As time went on, individual knife rests at each place setting became common, especially in wealthier homes. It is important to note that at the beginning of the meal, knives should not be on the rests, and during the meal, in between bites, the knife should be placed on the edge of the plate, as proper etiquette dictates. The knife rest is only used in between courses, when the plate is removed.

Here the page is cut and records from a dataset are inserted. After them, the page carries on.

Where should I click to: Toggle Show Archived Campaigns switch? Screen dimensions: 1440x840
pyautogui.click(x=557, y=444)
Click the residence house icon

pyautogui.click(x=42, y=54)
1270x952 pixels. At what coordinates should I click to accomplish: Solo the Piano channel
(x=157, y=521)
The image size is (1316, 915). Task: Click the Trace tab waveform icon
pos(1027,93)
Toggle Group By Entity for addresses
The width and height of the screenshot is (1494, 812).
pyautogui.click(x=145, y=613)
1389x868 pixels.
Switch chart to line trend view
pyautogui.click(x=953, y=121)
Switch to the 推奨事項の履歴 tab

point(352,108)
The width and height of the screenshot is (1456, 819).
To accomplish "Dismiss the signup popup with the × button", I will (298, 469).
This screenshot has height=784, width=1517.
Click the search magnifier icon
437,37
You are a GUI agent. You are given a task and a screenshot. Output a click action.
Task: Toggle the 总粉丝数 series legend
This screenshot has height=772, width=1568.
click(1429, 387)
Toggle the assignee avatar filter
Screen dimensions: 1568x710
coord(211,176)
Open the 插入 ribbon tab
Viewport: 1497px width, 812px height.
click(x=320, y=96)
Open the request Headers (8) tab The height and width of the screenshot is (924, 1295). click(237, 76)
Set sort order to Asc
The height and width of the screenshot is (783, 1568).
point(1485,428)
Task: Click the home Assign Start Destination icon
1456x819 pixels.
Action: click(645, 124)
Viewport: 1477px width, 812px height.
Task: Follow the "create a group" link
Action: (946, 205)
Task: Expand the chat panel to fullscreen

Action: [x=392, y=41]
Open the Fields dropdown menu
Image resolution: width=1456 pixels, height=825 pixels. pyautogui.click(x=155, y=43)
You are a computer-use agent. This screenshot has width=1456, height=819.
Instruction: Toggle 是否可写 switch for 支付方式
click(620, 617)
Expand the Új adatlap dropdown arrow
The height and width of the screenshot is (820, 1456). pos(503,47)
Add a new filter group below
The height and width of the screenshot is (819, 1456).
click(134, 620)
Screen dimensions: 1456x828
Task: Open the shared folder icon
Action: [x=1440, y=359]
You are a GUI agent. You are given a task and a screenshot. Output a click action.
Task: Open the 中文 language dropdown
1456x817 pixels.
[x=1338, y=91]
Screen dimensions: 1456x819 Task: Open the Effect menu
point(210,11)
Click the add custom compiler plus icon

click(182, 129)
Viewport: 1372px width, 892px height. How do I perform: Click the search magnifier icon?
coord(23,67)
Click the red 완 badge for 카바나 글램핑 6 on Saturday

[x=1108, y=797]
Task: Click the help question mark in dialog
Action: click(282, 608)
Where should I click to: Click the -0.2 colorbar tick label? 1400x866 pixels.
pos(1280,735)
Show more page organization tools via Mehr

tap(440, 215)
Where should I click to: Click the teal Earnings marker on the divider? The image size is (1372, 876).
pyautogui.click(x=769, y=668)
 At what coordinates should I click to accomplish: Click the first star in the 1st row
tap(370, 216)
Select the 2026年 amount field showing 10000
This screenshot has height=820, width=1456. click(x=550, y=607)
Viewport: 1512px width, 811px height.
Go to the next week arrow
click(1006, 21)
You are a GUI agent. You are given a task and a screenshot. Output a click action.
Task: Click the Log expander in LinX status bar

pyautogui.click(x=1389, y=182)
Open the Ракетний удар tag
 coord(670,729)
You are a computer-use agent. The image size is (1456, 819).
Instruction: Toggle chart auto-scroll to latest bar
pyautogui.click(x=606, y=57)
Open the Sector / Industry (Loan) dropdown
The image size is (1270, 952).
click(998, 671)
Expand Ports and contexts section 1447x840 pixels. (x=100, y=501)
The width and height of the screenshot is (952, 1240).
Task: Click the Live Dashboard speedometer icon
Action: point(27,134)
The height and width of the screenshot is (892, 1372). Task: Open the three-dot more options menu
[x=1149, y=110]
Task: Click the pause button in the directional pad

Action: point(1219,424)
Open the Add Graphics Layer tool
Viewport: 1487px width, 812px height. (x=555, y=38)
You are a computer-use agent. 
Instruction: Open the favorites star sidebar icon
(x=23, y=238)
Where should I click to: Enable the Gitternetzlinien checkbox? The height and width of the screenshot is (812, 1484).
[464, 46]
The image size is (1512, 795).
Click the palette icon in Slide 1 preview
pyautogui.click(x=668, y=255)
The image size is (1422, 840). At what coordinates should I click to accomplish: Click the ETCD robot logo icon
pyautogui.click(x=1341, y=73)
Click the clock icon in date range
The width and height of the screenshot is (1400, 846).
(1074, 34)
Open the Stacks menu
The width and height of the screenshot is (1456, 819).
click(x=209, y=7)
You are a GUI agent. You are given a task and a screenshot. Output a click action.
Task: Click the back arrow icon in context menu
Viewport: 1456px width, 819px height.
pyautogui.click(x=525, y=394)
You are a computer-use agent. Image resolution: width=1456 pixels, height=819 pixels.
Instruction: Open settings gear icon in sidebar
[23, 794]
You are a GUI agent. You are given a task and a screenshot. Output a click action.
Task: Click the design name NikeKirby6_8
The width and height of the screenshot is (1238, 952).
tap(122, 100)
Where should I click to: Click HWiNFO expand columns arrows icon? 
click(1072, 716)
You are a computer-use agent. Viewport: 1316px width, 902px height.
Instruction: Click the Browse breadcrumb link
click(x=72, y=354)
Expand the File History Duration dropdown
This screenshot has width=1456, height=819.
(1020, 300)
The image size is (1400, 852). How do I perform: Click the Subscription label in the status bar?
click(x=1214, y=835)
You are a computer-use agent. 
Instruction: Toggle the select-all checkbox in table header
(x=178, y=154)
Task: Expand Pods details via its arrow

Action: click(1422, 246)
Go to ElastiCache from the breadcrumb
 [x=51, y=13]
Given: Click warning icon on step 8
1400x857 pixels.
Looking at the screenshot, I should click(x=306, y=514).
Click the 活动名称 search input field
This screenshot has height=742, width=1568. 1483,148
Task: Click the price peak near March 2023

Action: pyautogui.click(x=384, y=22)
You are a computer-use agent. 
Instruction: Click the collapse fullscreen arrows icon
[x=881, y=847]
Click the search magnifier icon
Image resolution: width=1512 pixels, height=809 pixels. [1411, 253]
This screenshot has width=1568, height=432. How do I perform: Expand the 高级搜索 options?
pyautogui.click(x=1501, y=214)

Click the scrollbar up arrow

Most knife rests were made in the Victorian era. Of course the Victorians are known for making everything more elaborate, so it is this time period that saw the most decorative knife rests. You can find them made from crystal, glass, silver, gold, mother of pearl, porcelain, and numerous other materials. They were often purchased in sets of two to twelve and sometimes you can still find them in their original boxes. (I’m a sucker for an original box). However be sure to check the hallmarks on each knife rest. If they are originally from the same set, the hallmarks should match. Of course, this only matters if you’re a serious collector. For me, it’s more about the look baby!
While it may seem fussy or unnecessary to use knife rests, I like to think of it as romantic. Just as the Victorians were known to turn strictly functional items into works of art, I believe we should make every meal a work of art with special, beautiful tabletop pieces. If you’re just starting your collection of antique knife rests, I suggest looking at flea markets. You can typically find sets for very reasonable prices – I’ve bought sets for as low as 5-10 Euros. Of course the more elaborate or unique you go the higher the price.
Enjoy the hunt and then have fun setting the table for your next fun fete!